The available classes are:
- acq: Acquisition / Purchase operations
- finance: Generic financial news
- fuel: News about fuel and energy sources
- jobs: News about jobs, employment rates, etc.
- livestock: News about animales and livestock
- mineral: News about mineral as copper, gold, silver, coal, etc.
- plant: News about greens, plants, cereals, etc
- trade: Trading news
Predicted Entities
acq
, finance
, fuel
, jobs
, livestock
, mineral
, plant
, trade
How to use
documentAssembler = nlp.DocumentAssembler() \
.setInputCol("text") \
.setOutputCol("document") \
.setCleanupMode("shrink")
embeddings = nlp.UniversalSentenceEncoder.pretrained() \
.setInputCols("document") \
.setOutputCol("embeddings")
docClassifier = nlp.MultiClassifierDLModel.pretrained("finmulticlf_news", "en","finance/models")\
.setInputCols("embeddings") \
.setOutputCol("category")
pipeline = nlp.Pipeline() \
.setStages(
[
documentAssembler,
embeddings,
docClassifier
]
)
empty_data = spark.createDataFrame([[""]]).toDF("text")
pipelineModel = pipeline.fit(empty_data)
text = ["""
ECUADOR HAS TRADE SURPLUS IN FIRST FOUR MONTHS Ecuador posted a trade surplus of 10.6 mln dlrs in the first four months of 1987 compared with a surplus of 271.7 mln in the same period in 1986, the central bank of Ecuador said in its latest monthly report. Ecuador suspended sales of crude oil, its principal export product, in March after an earthquake destroyed part of its oil-producing infrastructure. Exports in the first four months of 1987 were around 639 mln dlrs and imports 628.3 mln, compared with 771 mln and 500 mln respectively in the same period last year. Exports of crude and products in the first four months were around 256.1 mln dlrs, compared with 403.3 mln in the same period in 1986. The central bank said that between January and May Ecuador sold 16.1 mln barrels of crude and 2.3 mln barrels of products, compared with 32 mln and 2.7 mln respectively in the same period last year.
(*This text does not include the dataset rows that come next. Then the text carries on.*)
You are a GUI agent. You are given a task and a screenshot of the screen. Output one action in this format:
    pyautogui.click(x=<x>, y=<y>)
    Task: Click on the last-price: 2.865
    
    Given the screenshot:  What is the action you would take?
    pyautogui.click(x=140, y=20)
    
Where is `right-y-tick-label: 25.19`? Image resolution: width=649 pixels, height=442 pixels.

Ecuador's international reserves at the end of May were around 120.9 mln dlrs, compared with 118.6 mln at the end of April and 141.3 mln at the end of May 1986, the central bank said. gold reserves were 165.7 mln dlrs at the end of May compared with 124.3 mln at the end of April.
"""]
lmodel = LightPipeline(pipelineModel)
results = lmodel.annotate(text)
Results
['finance', 'trade']
Model Information
Model Name: | finmulticlf_news |
Compatibility: | Finance NLP 1.0.0+ |
License: | Licensed |
Edition: | Official |
Input Labels: | [embeddings] |
Output Labels: | [category] |
Language: | en |
Size: | 12.9 MB |
References
News scrapped from the Internet and manual in-house annotations
Benchmarking
label precision recall f1-score support
acq 0.94 0.92 0.93 718
finance 0.95 0.96 0.96 1499
fuel 0.91 0.86 0.88 286
jobs 0.86 0.57 0.69 21
livestock 0.93 0.44 0.60 57
mineral 0.87 0.62 0.72 121
plant 0.89 0.88 0.89 301
trade 0.79 0.72 0.75 113
micro-avg 0.93 0.90 0.92 3116
macro-avg 0.89 0.75 0.80 3116
weighted-avg 0.93 0.90 0.91 3116
samples-avg 0.91 0.91 0.91 3116